Dans les fourrés denses de la forêt, un messager appela Travis.
« Il n’y a aucun signe indiquant que Majima Takahiro ait quitté le village », rapporta-t-il.
« Vous êtes sûr ? » Travis mit son menton en avant avec élégance et hocha la tête en signe de satisfaction. « Tout se déroule en notre faveur. Il ne nous reste plus qu’à récolter la moisson. Transmettez-leur qu’il n’y a pas de changement dans leurs ordres. »
« Monsieur ! »
Après le départ du messager, Zoltan tourna ses yeux glacials vers Travis.
« Comme tu l’avais prédit, Majima Takahiro ne s’est pas enfui », déclara-t-il.
« Oh ? Tu parles comme s’il aurait mieux valu qu’il s’enfuie », répliqua Travis en haussant les épaules de façon exagérée.
« Qu’est-ce qui ne va pas, Zoltan ? Est-ce de la sympathie que j’entends ? »
« Comme si c’était le cas », répondit immédiatement Zoltan. « Je ne peux pas éprouver de sympathie », ajouta-t-il sans hésiter, son ton faisant froid dans le dos. « Je trouve simplement étrange qu’il ne l’ait pas fait. »
« Ce n’est pas si étrange que ça. Ne te l’ai-je pas dit ? C’est un faible destiné à être écrasé sous nos pieds. »
Travis laissa échapper un rire franc et ricana avec dérision, révélant la nature méchante que son comportement habituellement élégant cachait.
« J’étais sûr qu’il ne pourrait pas abandonner les villageois. Il est tellement faible. Tu ne les trouves pas frêles, lui et son petit manège ? »
Zoltan resta silencieux un moment. Il trouvait cette décision insensée, mais aussi noble. Dire cela n’aurait servi à rien, cependant, et ce serait de l’hypocrisie. Après tout, Zoltan faisait partie de ceux qui s’apprêtaient à attaquer le village. C’est pourquoi il décida de changer de sujet.
« Bien que tu le traites constamment de faible, tu as pas mal comploté et manigancé pour l’affronter. »

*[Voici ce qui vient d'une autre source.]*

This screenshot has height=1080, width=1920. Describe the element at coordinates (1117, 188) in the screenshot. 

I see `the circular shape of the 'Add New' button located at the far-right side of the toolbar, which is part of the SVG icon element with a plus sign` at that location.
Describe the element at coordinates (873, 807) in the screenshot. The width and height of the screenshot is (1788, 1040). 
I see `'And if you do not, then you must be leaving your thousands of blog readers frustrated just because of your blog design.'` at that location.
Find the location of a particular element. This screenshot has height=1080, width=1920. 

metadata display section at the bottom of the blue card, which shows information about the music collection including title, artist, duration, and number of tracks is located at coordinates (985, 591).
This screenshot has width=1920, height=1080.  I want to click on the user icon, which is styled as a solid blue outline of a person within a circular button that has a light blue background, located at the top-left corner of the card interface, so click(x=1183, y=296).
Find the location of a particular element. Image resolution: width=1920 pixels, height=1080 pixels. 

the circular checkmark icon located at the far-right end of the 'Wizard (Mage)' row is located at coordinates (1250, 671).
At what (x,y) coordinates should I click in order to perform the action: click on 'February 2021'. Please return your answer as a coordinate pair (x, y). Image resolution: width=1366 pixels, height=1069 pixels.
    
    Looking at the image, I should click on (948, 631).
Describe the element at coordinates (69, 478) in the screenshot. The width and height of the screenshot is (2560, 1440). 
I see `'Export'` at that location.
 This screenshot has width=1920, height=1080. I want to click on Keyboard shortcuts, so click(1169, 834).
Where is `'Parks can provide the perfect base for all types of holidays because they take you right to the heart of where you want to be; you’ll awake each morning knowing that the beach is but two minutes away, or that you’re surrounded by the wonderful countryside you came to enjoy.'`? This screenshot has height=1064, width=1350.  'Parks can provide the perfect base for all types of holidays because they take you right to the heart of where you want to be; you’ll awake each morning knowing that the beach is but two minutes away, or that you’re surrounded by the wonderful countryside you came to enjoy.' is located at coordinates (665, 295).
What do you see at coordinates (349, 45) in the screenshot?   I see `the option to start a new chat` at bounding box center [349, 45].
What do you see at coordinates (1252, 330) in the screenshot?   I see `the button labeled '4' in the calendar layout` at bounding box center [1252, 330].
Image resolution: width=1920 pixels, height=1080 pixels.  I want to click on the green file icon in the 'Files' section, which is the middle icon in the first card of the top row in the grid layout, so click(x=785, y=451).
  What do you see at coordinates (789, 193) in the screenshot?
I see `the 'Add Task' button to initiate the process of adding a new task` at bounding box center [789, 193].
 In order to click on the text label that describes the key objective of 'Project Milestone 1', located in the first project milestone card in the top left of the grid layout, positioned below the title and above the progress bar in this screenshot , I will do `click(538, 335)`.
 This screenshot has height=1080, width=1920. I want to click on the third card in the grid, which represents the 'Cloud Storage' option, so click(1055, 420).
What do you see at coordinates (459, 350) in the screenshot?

Zoltan regarda autour de lui. Il y avait vingt chevaliers dans son champ de vision, soit environ dix pour cent de leurs effectifs totaux. Quant aux autres, il n’en savait rien…
« C’est juste par prudence », dit Travis avec un air de supériorité.
Travis n’avait fait preuve d’aucune négligence. Même s’il était certain de la victoire — ou plutôt de rendre celle-ci certaine —, il avait élaboré sa stratégie avec un froid calcul. Si Majima Takahiro n’était pas au courant de ses plans, il n’aurait aucun moyen d’y faire face. Néanmoins, s’il y avait une chose qui dérangeait encore Zoltan…
« Oh, allez, Zoltan. Tu réfléchis toujours trop aux choses. »
Une voix interrompit les pensées de Zoltan. Edgar, qui avait écouté en silence jusqu’à présent, souriait, ce qui était rare pour lui. Il était étrange qu’il se préoccupe de quelqu’un d’autre. Peut-être cela reflétait-il simplement sa bonne humeur et l’espoir qu’il plaçait dans la prochaine bataille.
« C’est vrai… », répondit Zoltan.
« Commandant Travis », dit une autre voix. « Tous les préparatifs sont achevés. »
« Bien », répondit Travis avec un sourire tordu au nouveau messager qui se frayait un chemin à travers les fourrés. « Alors, maintenant. Il est temps de piétiner les faibles. »
À cette déclaration, les chevaliers qui l’entouraient levèrent leurs épées vers le ciel. Parmi eux, seul Zoltan baissa les yeux vers le sol.
◆ ◆ ◆
Des chevaliers exaltés avancèrent à travers la forêt, sur le chemin qui menait au village. Le moral des troupes était au beau fixe. L’humeur festive était de mise. Ils pouvaient déjà voir le doux fruit de la victoire qui leur avait été promis.
Ils étaient, bien sûr, les plus insignifiants des chevaliers. Ils savaient très bien que toute bataille s’accompagnait de sacrifices. Mais qu’en est-il ? Des sacrifices allaient certainement être faits, mais cela n’avait pas d’importance, pourvu que ce ne soit pas eux. Ils ne se souciaient pas du nombre de leurs camarades qui allaient mourir. Même s’ils avaient acquis une grande maîtrise des tactiques de groupe grâce à l’entraînement, cela n’avait pas favorisé l’émergence de liens entre eux. S’il le fallait, ils utiliseraient le camarade à leurs côtés comme bouclier.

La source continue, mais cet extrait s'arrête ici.